AIM ▸ Recast the listing below as a numbered list, leaving out any blank lines.

RECORDS FOR THE EXERCISE ▸
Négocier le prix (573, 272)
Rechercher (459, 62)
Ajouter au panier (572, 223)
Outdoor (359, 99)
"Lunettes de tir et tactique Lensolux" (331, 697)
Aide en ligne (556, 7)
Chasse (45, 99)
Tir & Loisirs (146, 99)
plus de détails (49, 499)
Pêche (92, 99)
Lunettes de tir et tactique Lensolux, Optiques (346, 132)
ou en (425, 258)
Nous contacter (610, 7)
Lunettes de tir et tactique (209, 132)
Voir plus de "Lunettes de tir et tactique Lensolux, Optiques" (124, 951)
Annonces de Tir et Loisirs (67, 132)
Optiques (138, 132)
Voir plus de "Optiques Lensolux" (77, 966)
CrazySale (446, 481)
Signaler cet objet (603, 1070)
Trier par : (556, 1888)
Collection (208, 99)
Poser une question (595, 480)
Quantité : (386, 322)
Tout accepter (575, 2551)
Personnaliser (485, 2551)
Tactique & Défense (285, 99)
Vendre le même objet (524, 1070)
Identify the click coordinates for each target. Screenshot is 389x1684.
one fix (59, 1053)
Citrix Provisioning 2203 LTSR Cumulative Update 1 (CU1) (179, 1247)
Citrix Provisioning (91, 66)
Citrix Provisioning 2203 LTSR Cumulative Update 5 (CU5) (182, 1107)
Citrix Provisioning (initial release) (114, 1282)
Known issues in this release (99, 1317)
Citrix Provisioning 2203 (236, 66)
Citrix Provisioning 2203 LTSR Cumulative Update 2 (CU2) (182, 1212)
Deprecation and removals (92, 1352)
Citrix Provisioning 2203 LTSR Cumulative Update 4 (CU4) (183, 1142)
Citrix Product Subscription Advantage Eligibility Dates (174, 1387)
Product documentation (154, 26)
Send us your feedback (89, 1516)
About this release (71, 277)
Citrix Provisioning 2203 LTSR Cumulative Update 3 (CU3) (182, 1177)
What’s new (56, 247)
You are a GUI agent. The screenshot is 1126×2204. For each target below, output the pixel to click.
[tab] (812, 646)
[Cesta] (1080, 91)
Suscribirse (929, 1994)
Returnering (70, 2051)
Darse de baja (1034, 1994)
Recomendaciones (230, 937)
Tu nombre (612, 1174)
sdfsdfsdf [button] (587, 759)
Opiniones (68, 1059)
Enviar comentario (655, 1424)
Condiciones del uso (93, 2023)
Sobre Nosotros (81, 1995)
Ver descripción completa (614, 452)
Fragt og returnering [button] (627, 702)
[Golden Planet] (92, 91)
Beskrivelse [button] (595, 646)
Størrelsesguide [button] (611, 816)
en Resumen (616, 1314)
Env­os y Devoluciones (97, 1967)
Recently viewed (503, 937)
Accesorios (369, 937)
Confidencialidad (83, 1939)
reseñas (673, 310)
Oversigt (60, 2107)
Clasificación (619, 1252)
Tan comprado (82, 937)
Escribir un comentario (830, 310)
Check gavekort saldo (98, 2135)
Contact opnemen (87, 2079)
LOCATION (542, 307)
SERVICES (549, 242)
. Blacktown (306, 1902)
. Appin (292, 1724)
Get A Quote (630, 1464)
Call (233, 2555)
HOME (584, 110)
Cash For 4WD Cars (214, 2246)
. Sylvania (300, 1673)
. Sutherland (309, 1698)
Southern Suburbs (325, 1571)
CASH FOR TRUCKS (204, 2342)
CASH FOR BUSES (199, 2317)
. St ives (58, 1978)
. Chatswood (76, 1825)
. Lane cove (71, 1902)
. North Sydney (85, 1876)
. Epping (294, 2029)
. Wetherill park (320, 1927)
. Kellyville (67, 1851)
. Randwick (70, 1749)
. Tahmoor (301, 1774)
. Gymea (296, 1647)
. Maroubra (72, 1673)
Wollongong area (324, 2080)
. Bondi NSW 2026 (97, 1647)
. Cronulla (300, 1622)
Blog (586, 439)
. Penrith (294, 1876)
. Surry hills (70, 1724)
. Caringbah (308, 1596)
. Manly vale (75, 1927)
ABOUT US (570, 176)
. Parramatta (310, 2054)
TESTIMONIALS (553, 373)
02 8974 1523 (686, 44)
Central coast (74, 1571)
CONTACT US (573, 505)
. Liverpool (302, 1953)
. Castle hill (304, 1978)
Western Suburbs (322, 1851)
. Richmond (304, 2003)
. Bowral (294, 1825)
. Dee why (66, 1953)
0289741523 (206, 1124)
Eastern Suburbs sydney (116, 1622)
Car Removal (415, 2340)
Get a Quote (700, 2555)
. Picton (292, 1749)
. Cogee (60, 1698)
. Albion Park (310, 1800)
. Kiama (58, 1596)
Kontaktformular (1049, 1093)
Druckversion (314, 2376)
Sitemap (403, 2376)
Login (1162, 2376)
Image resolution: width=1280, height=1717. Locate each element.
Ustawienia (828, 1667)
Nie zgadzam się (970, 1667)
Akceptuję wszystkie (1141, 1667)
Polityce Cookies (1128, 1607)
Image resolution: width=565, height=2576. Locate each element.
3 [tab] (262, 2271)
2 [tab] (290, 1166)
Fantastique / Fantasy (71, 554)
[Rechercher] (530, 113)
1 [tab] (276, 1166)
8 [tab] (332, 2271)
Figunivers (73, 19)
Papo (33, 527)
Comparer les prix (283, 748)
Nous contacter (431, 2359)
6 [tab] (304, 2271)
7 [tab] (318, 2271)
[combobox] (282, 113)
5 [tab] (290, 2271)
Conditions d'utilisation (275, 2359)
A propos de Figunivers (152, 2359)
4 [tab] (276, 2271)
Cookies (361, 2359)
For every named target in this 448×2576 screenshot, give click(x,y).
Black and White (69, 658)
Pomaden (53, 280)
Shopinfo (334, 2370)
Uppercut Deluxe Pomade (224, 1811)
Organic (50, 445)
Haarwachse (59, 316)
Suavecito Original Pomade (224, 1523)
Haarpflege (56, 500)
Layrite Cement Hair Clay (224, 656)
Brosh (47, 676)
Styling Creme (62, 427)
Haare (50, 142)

WRITTEN ANSWER ▸
1. Négocier le prix (573, 272)
2. Rechercher (459, 62)
3. Ajouter au panier (572, 223)
4. Outdoor (359, 99)
5. "Lunettes de tir et tactique Lensolux" (331, 697)
6. Aide en ligne (556, 7)
7. Chasse (45, 99)
8. Tir & Loisirs (146, 99)
9. plus de détails (49, 499)
10. Pêche (92, 99)
11. Lunettes de tir et tactique Lensolux, Optiques (346, 132)
12. ou en (425, 258)
13. Nous contacter (610, 7)
14. Lunettes de tir et tactique (209, 132)
15. Voir plus de "Lunettes de tir et tactique Lensolux, Optiques" (124, 951)
16. Annonces de Tir et Loisirs (67, 132)
17. Optiques (138, 132)
18. Voir plus de "Optiques Lensolux" (77, 966)
19. CrazySale (446, 481)
20. Signaler cet objet (603, 1070)
21. Trier par : (556, 1888)
22. Collection (208, 99)
23. Poser une question (595, 480)
24. Quantité : (386, 322)
25. Tout accepter (575, 2551)
26. Personnaliser (485, 2551)
27. Tactique & Défense (285, 99)
28. Vendre le même objet (524, 1070)
29. Identify the click coordinates for each target. Screenshot is 389x1684.
30. one fix (59, 1053)
31. Citrix Provisioning 2203 LTSR Cumulative Update 1 (CU1) (179, 1247)
32. Citrix Provisioning (91, 66)
33. Citrix Provisioning 2203 LTSR Cumulative Update 5 (CU5) (182, 1107)
34. Citrix Provisioning (initial release) (114, 1282)
35. Known issues in this release (99, 1317)
36. Citrix Provisioning 2203 (236, 66)
37. Citrix Provisioning 2203 LTSR Cumulative Update 2 (CU2) (182, 1212)
38. Deprecation and removals (92, 1352)
39. Citrix Provisioning 2203 LTSR Cumulative Update 4 (CU4) (183, 1142)
40. Citrix Product Subscription Advantage Eligibility Dates (174, 1387)
41. Product documentation (154, 26)
42. Send us your feedback (89, 1516)
43. About this release (71, 277)
44. Citrix Provisioning 2203 LTSR Cumulative Update 3 (CU3) (182, 1177)
45. What’s new (56, 247)
46. You are a GUI agent. The screenshot is 1126×2204. For each target below, output the pixel to click.
47. [tab] (812, 646)
48. [Cesta] (1080, 91)
49. Suscribirse (929, 1994)
50. Returnering (70, 2051)
51. Darse de baja (1034, 1994)
52. Recomendaciones (230, 937)
53. Tu nombre (612, 1174)
54. sdfsdfsdf [button] (587, 759)
55. Opiniones (68, 1059)
56. Enviar comentario (655, 1424)
57. Condiciones del uso (93, 2023)
58. Sobre Nosotros (81, 1995)
59. Ver descripción completa (614, 452)
60. Fragt og returnering [button] (627, 702)
61. [Golden Planet] (92, 91)
62. Beskrivelse [button] (595, 646)
63. Størrelsesguide [button] (611, 816)
64. en Resumen (616, 1314)
65. Env­os y Devoluciones (97, 1967)
66. Recently viewed (503, 937)
67. Accesorios (369, 937)
68. Confidencialidad (83, 1939)
69. reseñas (673, 310)
70. Oversigt (60, 2107)
71. Clasificación (619, 1252)
72. Tan comprado (82, 937)
73. Escribir un comentario (830, 310)
74. Check gavekort saldo (98, 2135)
75. Contact opnemen (87, 2079)
76. LOCATION (542, 307)
77. SERVICES (549, 242)
78. . Blacktown (306, 1902)
79. . Appin (292, 1724)
80. Get A Quote (630, 1464)
81. Call (233, 2555)
82. HOME (584, 110)
83. Cash For 4WD Cars (214, 2246)
84. . Sylvania (300, 1673)
85. . Sutherland (309, 1698)
86. Southern Suburbs (325, 1571)
87. CASH FOR TRUCKS (204, 2342)
88. CASH FOR BUSES (199, 2317)
89. . St ives (58, 1978)
90. . Chatswood (76, 1825)
91. . Lane cove (71, 1902)
92. . North Sydney (85, 1876)
93. . Epping (294, 2029)
94. . Wetherill park (320, 1927)
95. . Kellyville (67, 1851)
96. . Randwick (70, 1749)
97. . Tahmoor (301, 1774)
98. . Gymea (296, 1647)
99. . Maroubra (72, 1673)
100. Wollongong area (324, 2080)
101. . Bondi NSW 2026 (97, 1647)
102. . Cronulla (300, 1622)
103. Blog (586, 439)
104. . Penrith (294, 1876)
105. . Surry hills (70, 1724)
106. . Caringbah (308, 1596)
107. . Manly vale (75, 1927)
108. ABOUT US (570, 176)
109. . Parramatta (310, 2054)
110. TESTIMONIALS (553, 373)
111. 02 8974 1523 (686, 44)
112. Central coast (74, 1571)
113. CONTACT US (573, 505)
114. . Liverpool (302, 1953)
115. . Castle hill (304, 1978)
116. Western Suburbs (322, 1851)
117. . Richmond (304, 2003)
118. . Bowral (294, 1825)
119. . Dee why (66, 1953)
120. 0289741523 (206, 1124)
121. Eastern Suburbs sydney (116, 1622)
122. Car Removal (415, 2340)
123. Get a Quote (700, 2555)
124. . Picton (292, 1749)
125. . Cogee (60, 1698)
126. . Albion Park (310, 1800)
127. . Kiama (58, 1596)
128. Kontaktformular (1049, 1093)
129. Druckversion (314, 2376)
130. Sitemap (403, 2376)
131. Login (1162, 2376)
132. Image resolution: width=1280, height=1717. Locate each element.
133. Ustawienia (828, 1667)
134. Nie zgadzam się (970, 1667)
135. Akceptuję wszystkie (1141, 1667)
136. Polityce Cookies (1128, 1607)
137. Image resolution: width=565, height=2576. Locate each element.
138. 3 [tab] (262, 2271)
139. 2 [tab] (290, 1166)
140. Fantastique / Fantasy (71, 554)
141. [Rechercher] (530, 113)
142. 1 [tab] (276, 1166)
143. 8 [tab] (332, 2271)
144. Figunivers (73, 19)
145. Papo (33, 527)
146. Comparer les prix (283, 748)
147. Nous contacter (431, 2359)
148. 6 [tab] (304, 2271)
149. 7 [tab] (318, 2271)
150. [combobox] (282, 113)
151. 5 [tab] (290, 2271)
152. Conditions d'utilisation (275, 2359)
153. A propos de Figunivers (152, 2359)
154. 4 [tab] (276, 2271)
155. Cookies (361, 2359)
156. For every named target in this 448×2576 screenshot, give click(x,y).
157. Black and White (69, 658)
158. Pomaden (53, 280)
159. Shopinfo (334, 2370)
160. Uppercut Deluxe Pomade (224, 1811)
161. Organic (50, 445)
162. Haarwachse (59, 316)
163. Suavecito Original Pomade (224, 1523)
164. Haarpflege (56, 500)
165. Layrite Cement Hair Clay (224, 656)
166. Brosh (47, 676)
167. Styling Creme (62, 427)
168. Haare (50, 142)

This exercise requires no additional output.